[Material for this task — start]

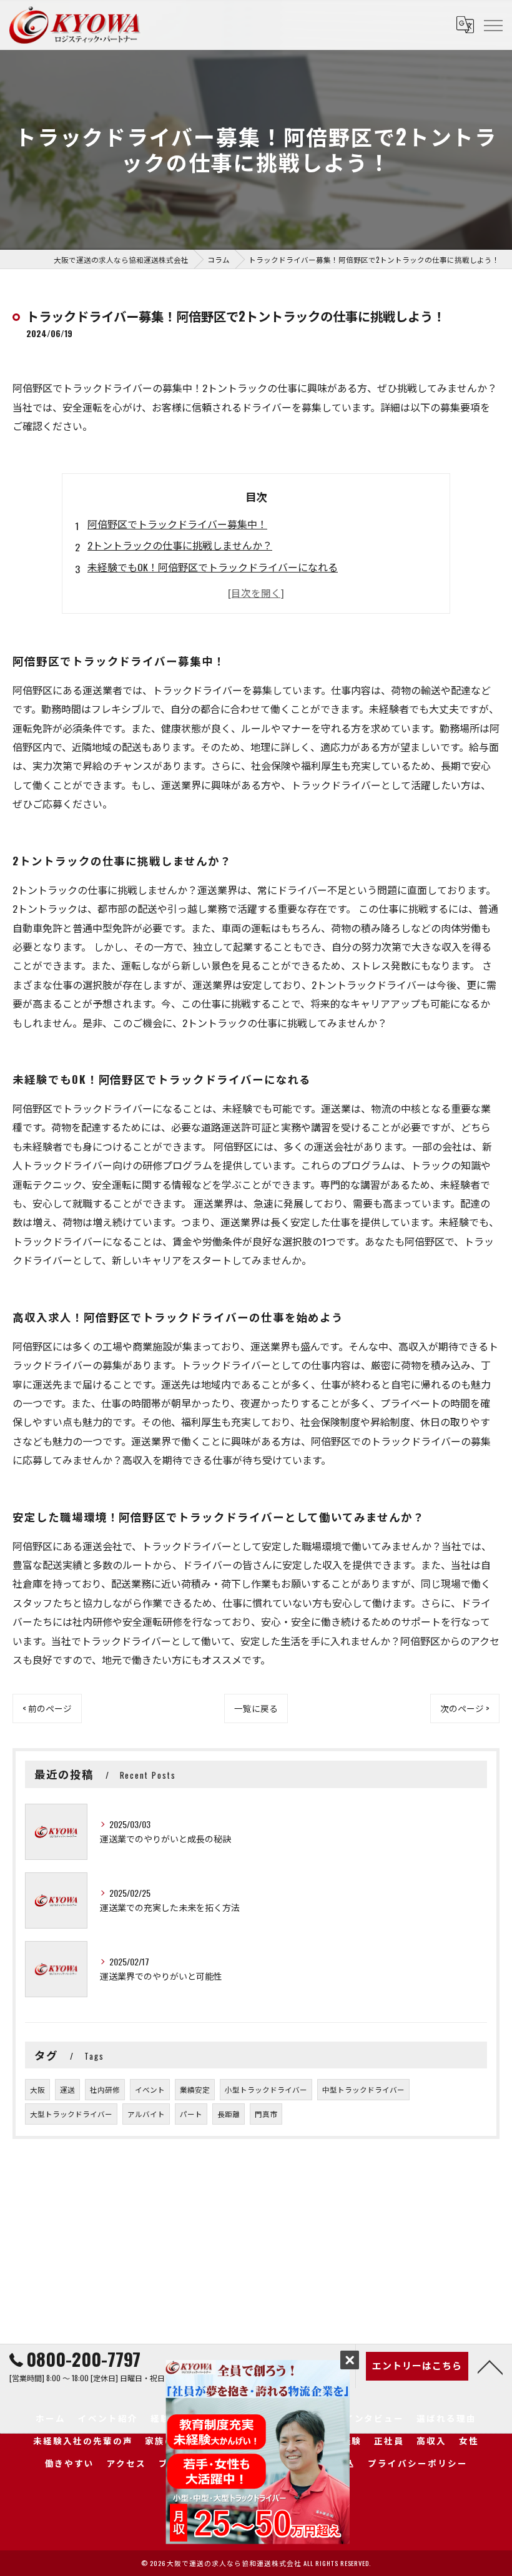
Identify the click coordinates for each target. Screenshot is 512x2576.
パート (191, 2113)
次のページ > (465, 1708)
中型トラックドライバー (363, 2089)
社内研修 (105, 2089)
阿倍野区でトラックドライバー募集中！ (177, 523)
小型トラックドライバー (266, 2089)
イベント (150, 2089)
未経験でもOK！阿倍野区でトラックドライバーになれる (212, 566)
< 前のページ (47, 1708)
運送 (67, 2089)
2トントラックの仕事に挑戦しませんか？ (179, 545)
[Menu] (492, 24)
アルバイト (146, 2113)
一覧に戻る (256, 1708)
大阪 (37, 2089)
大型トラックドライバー (71, 2113)
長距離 (228, 2113)
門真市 (266, 2113)
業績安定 (195, 2089)
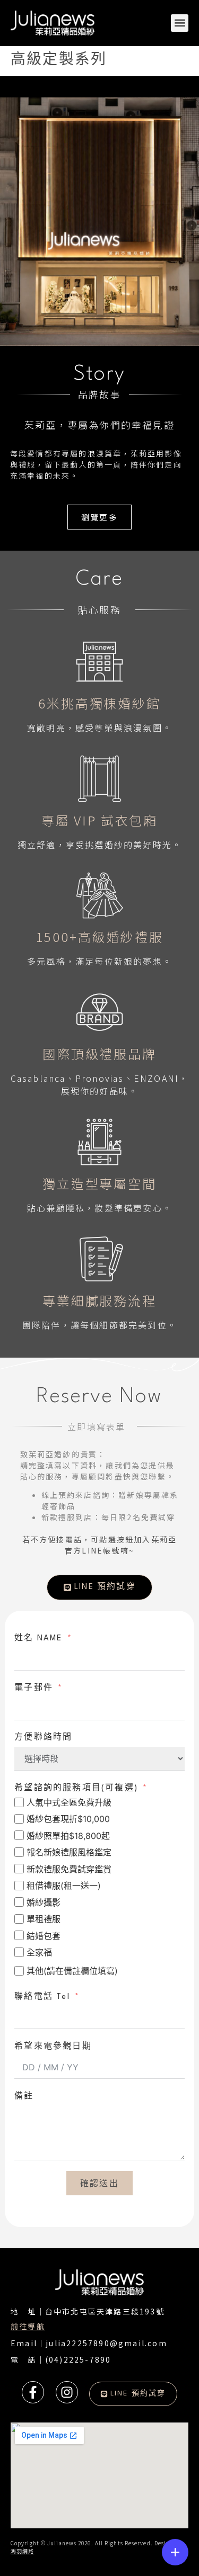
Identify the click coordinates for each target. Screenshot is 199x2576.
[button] (179, 23)
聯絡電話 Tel (42, 1997)
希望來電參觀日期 (53, 2047)
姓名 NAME (38, 1638)
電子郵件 (33, 1688)
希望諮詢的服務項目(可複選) (76, 1788)
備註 (23, 2097)
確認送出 (99, 2183)
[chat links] (175, 2552)
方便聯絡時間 (43, 1738)
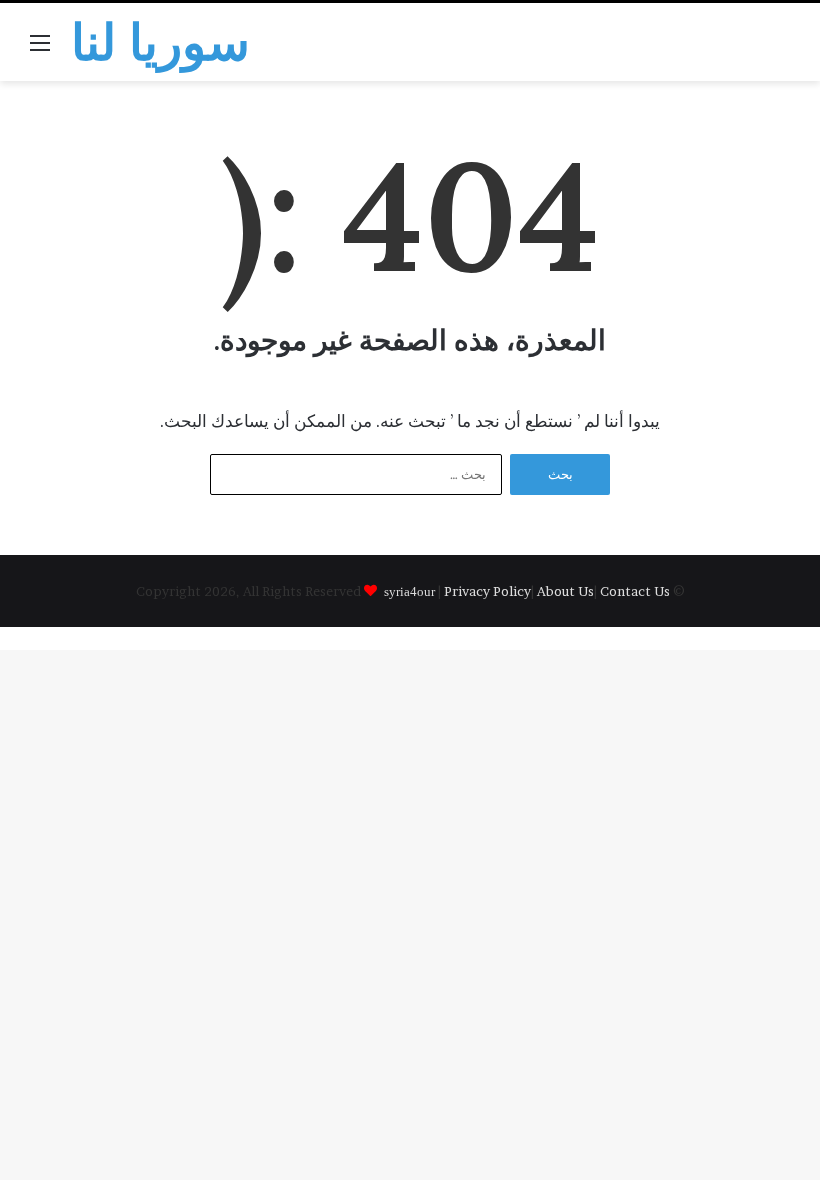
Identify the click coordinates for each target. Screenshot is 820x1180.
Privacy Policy (487, 591)
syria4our (409, 590)
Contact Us (635, 591)
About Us (565, 591)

[Material for this task — finish]

Assignment: Both the line above containing "[Menu] (492, 24)" and the line containing "確認送出 (99, 2183)" belong in the copy, along with every line between them; print these exactly and omit the pictures.

Result of the task:
[Menu] (492, 24)
アルバイト (146, 2113)
一覧に戻る (256, 1708)
大阪 (37, 2089)
大型トラックドライバー (71, 2113)
長距離 (228, 2113)
門真市 (266, 2113)
業績安定 (195, 2089)
Identify the click coordinates for each target. Screenshot is 199x2576.
[button] (179, 23)
聯絡電話 Tel (42, 1997)
希望來電參觀日期 (53, 2047)
姓名 NAME (38, 1638)
電子郵件 (33, 1688)
希望諮詢的服務項目(可複選) (76, 1788)
備註 (23, 2097)
確認送出 (99, 2183)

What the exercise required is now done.